To implement RC4 to Delphi, we need to translate two main methods:

KSA (Key-scheduling algorithm)

Quoted from Wikipedia

for i from 0 to 255
    S[i] := i
endfor
j := 0
for i from 0 to 255
    j := (j + S[i] + key[i mod keylength]) mod 256
    swap values of S[i] and S[j]
endfor

PRGA (Pseudo-random generation algorithm)

Quoted from Wikipedia

i := 0
j := 0
while GeneratingOutput:
    i := (i + 1) mod 256
    j := (j + S[i]) mod 256
    swap values of S[i] and S[j]
    K := S[(S[i] + S[j]) mod 256]
    output K
endwhile

Before doing payload encryption, we first need to call our KSA method to initialize our RC4 cipher then we can call our PRGA method for each payload bytes. The PRGA method will return for each payload byte a new pseudo random number we will use to xor with the current payload byte to encrypt.

Key Format

In above example, the key is defined as a byte array. We could generate random keys as byte array directly but instead initial key format will be string.

The key string is called a passphrase and requires to be translated to byte array before getting used by our RC4 cipher.

We need to take care of that before calling KSA method.

Finally, in our future Delphi RC4 cipher object, we must take care of updating passphrase. This will be required by our crypter for brute-forcing key (seen later in this paper).

Encryption / Decryption

In classic RC4 cipher, both Encryption and Decryption process is using the same method.

PLAIN rc4 KEY = CIPHERED_MESSAGE rc4 KEY = PLAIN

The main issue is the lack of decryption control, how to be sure our payload was successfully decrypted? for example in the case our passphrase was wrong.

To solve this problem we will implement two distinct method: Encrypt() and Decrypt():

First method will first "sign" plain text, encrypt and return content + the plain-text signature.

Second method will first decrypt cipher text, then check for decrypted content signature (plain-text candidate), if both original signature and decrypted content signature matched, then we likely have original plain text.

To sign our plain-text we will use CRC32 - Cyclic redundancy check algorithm. We will use CRC32 for it ease of implementation and speed.
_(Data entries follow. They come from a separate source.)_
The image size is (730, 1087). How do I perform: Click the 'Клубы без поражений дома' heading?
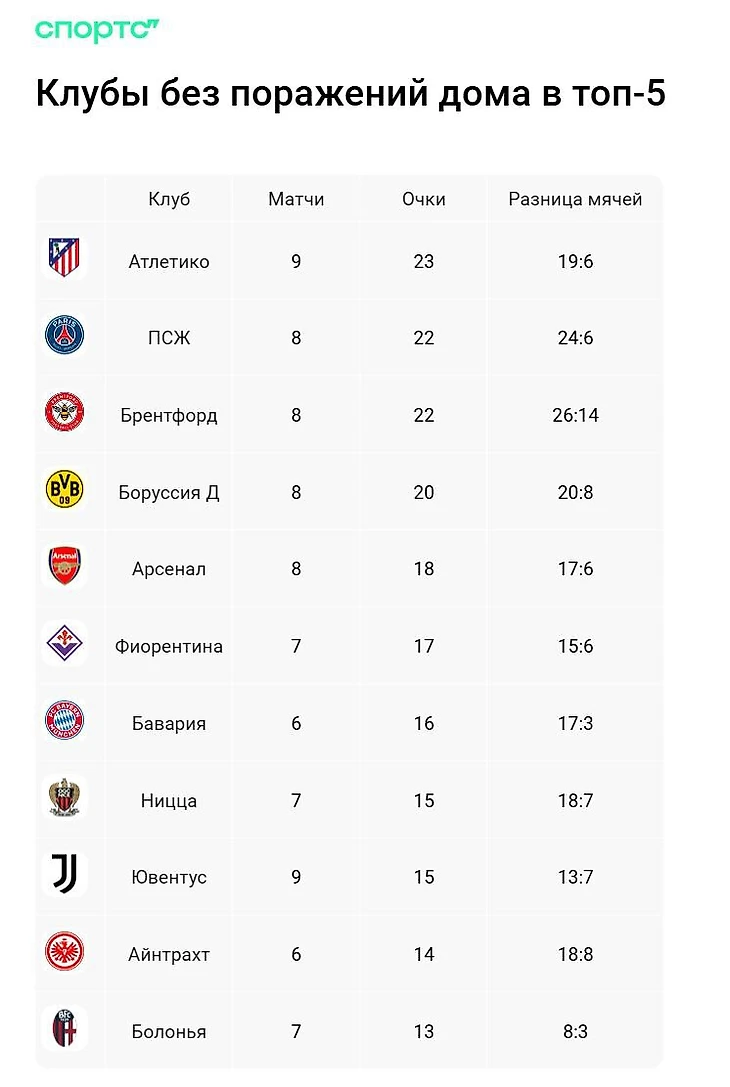pos(350,93)
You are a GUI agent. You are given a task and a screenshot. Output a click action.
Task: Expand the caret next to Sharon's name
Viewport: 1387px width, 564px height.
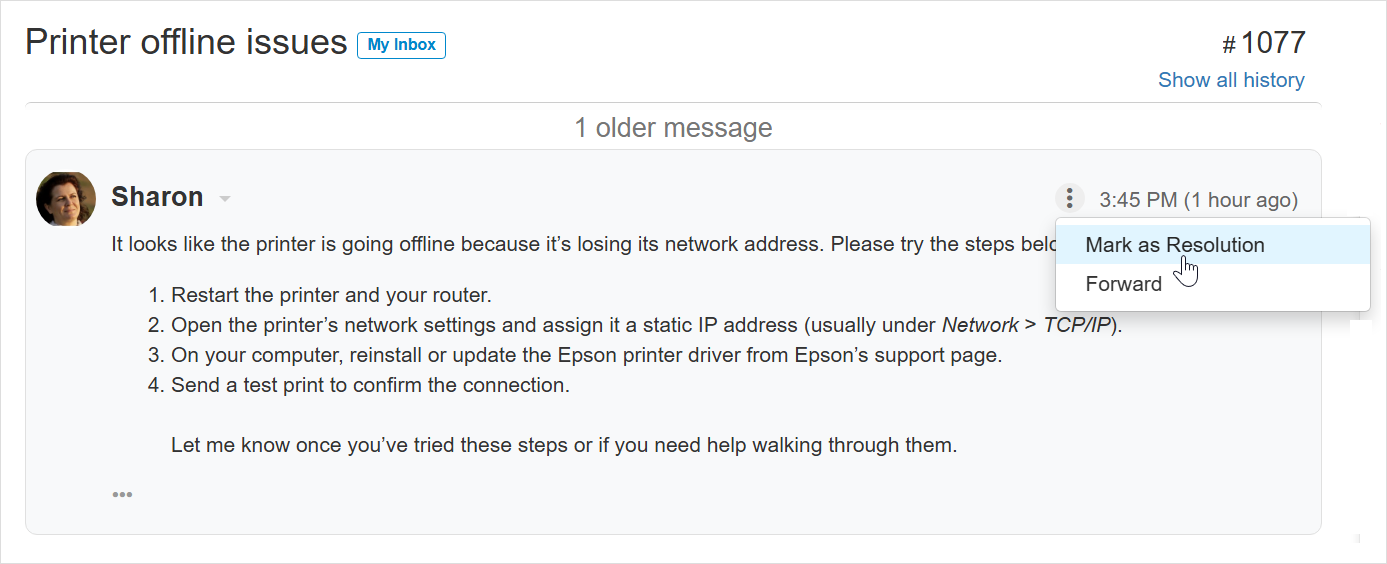click(x=225, y=199)
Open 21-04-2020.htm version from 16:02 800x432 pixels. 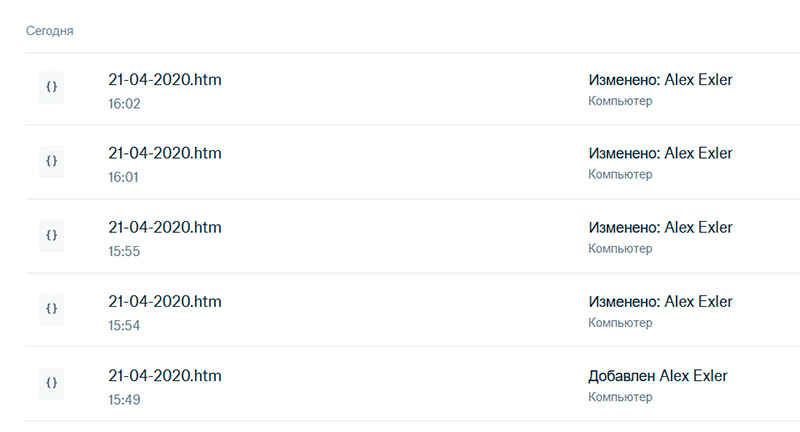click(x=164, y=80)
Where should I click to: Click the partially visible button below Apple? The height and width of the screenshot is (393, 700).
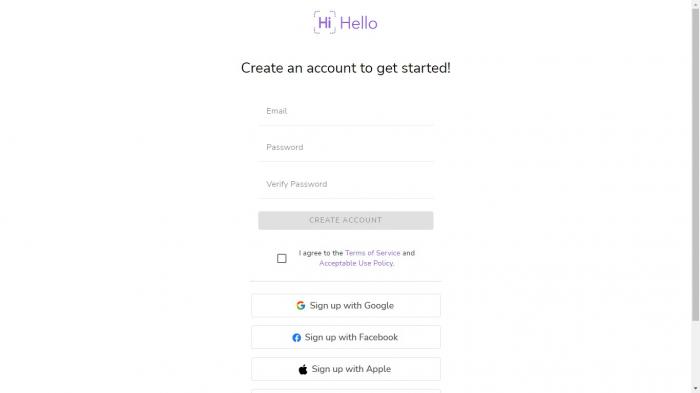(x=346, y=391)
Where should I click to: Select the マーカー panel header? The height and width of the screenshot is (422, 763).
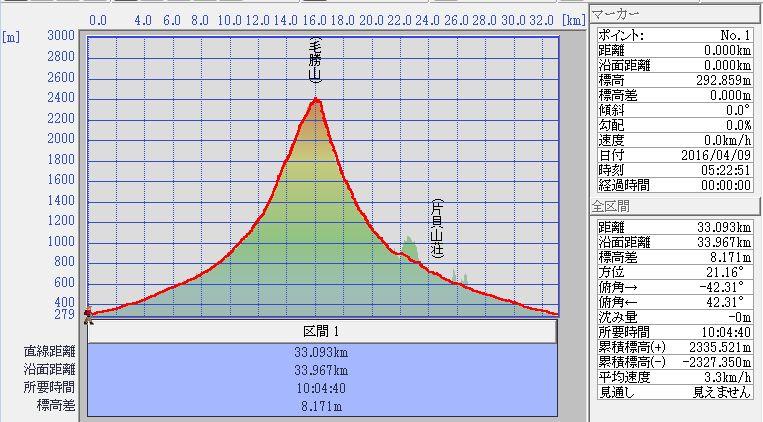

CRC32 is very prone to collision so it is not the ideal solution when it comes to cryptography but it is sufficient for our crypter needs. We could have used SHA1 or SHA2 for more robustness.

Process

Encryption / Decryption process will except a memory address (Pointer) and data size. We prefer to work directly on memory, we don't have to take care of what is the underlying type of data, we encrypt memory content on the fly.

CRC32 Implementation

Few words about implementing CRC32 to Delphi, we will use the following resources

Wikipedia

The following Wikipedia page perfectly describe CRC32 principle.

We will take care of translating the following pseudo-code (quoted from Wikipedia) in Delphi.

Function CRC32
   Input:
      data:  Bytes     //Array of bytes
   Output:
      crc32: UInt32    //32-bit unsigned crc-32 value

//Initialize crc-32 to starting value
crc32 ← 0xFFFFFFFF

for each byte in data do
   nLookupIndex ← (crc32 xor byte) and 0xFF;
   crc32 ← (crc32 shr 8) xor CRCTable[nLookupIndex] //CRCTable is an array of 256 32-bit constants

//Finalize the CRC-32 value by inverting all the bits
crc32 ← crc32 xor 0xFFFFFFFF
return crc32

Above method requires to have a CRC Table, we will grab the CRC32 Table from osdev.org and implement this array of 256 items in our Delphi unit.

Passphrase Generation Principle

At this point we know we will use both RC4 and CRC32 together.

Instead of having a static key embedded inside the stub for decryption, our stub generator will generate a random key of four bytes (or more).

This random key will be sent through our CRC32 method to generate a 8 bytes passphrase (CRC32 generate a 32bit unsigned integer, but we will output this number as an hexadecimal string) thus having a stronger key while keeping something voluntarily easy to brute-force.

Both stub generator (crypter program) and stub are not aware of the passphrase, passphrase is completely random and wiped from generator's "mind".

At run-time the stub will then brute-force the 4 bytes length passphrase until he find the correct plain-text.

Remember, we know plain-text signatures, stub will need to know that signature to verify decrypted content.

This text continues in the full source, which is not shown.